I am using a Mediator pattern with CQRS, when I try to save the user from the API layer I will end up with the below exception.

System.InvalidOperationException: Cannot create a DbSet for 'ABC.Domain.Entities.User' because this type is not included in the model for the context. However, the model contains an entity type with the same name in a different namespace: 'ABC.Infrastructure.Models.User'.

It will be resolved if I can able to map the domain entity to the infrastructure entity in the above Repository implementation.

In the above implementation, the T is the ABC.Domain.Entities.User, not the ABC.Infrastructure.Models.User.

I can't pass the ABC.Infrastructure.Models.User from the Application layer ( because I can't add a reference to the Infrastructure layer in Application layer) due to the rule Clean Architecture all dependencies flow inwards and Core has no dependency on any other layer.

Please help me to map the incoming domain entity with the infrastructure entity in the above repository implementation so that I can use these general methods for other entity operations as well.

Check my skeleton repo.

https://gitlab.com/mail2mdilyas/workcontinent/-/blob/master/Work.Continent.Infrastructure/Repositories/Base/Repository.cs

In the above class, the "AddAsync" operation is in the generic repository (Repository.cs) and can be used for different insert operations with different domain entities in the future. And here I won't be knowing what is T :

public class Repository : IRepository where T : class

please advise me of the generic way to find and map the incoming domain entity with the data entity.

Upvotes: 1

Views: 2298

Answers (1)

msmolcic
msmolcic

Reputation: 6557

I'd say you have two different ways to handle this. You could either just map the domain model to the table structures and let your configuration files on the infrastructure layer do the mapping for you. That's the way I prefer to do it nowadays and it's an easy adjustment in your codebase. So, for your entity configuration of modelBuilder.Entity<Professional> - Professional class should be the one coming from your domain instead of infrastructure. Ardalis is also using this approach if you take a look at his sample again.

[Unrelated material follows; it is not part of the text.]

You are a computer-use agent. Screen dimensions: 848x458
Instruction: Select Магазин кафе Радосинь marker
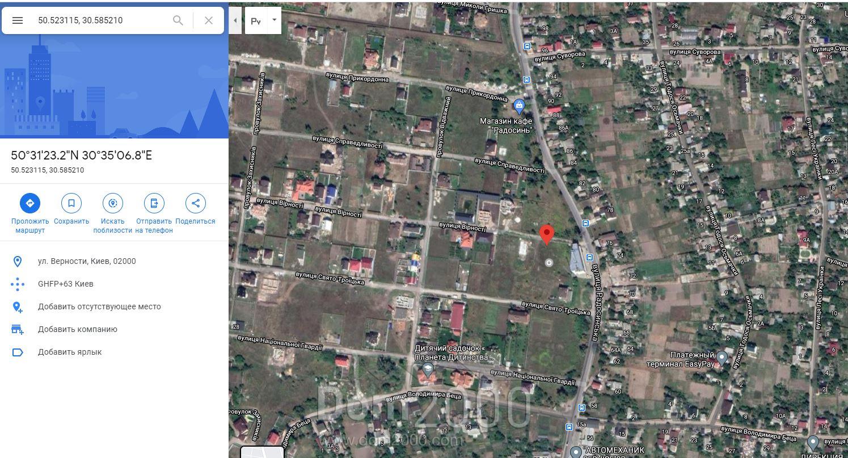click(x=519, y=106)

As an alternative, you could make the implementation of a repository on the infrastructure layer aware of two different models and do the mapping within the implementation of your repository itself. You'll have to pass two different generic types to the Repository<TDomainEntity, TDbModel> and declare it correctly during DI registration. However, the repository interface itself must accept domain entities only because you shouldn't leak database models outside of your infrastructure layer.

public class Repository<TDomainEntity, TDbModel>
    : IRepository<TDomainEntity>
    where TDomainEntity : class
    where TDbModel : class
{
    protected readonly MyDBContext _dbContext;
    protected readonly IMapper _mapper;
    
    public Repository(MyDBContext dbContext, IMapper mapper)
    {
        _dbContext= dbContext;
        _mapper = mapper;
    }
        
    public async Task<TDomainEntity> AddAsync(TDomainEntity entity)
    {
        TDbModel model = _mapper.Map<TDbModel>(entity);
        await _dbContext.Set<TDbModel>().AddAsync(model);
        await _dbContext.SaveChangesAsync();
        return entity;
    }
}

I'd say there are multiple cons to doing it like this. You have an unnecessary layer of mapping since you can manipulate the mapping of your domain entity to the database table through your model configuration. This also increases the number of changes you have to make if any new requirement comes up in your model. You'll also have to work on some reflection magic to match your domain entity and database model based on naming convention or something or do a bunch of registrations manually.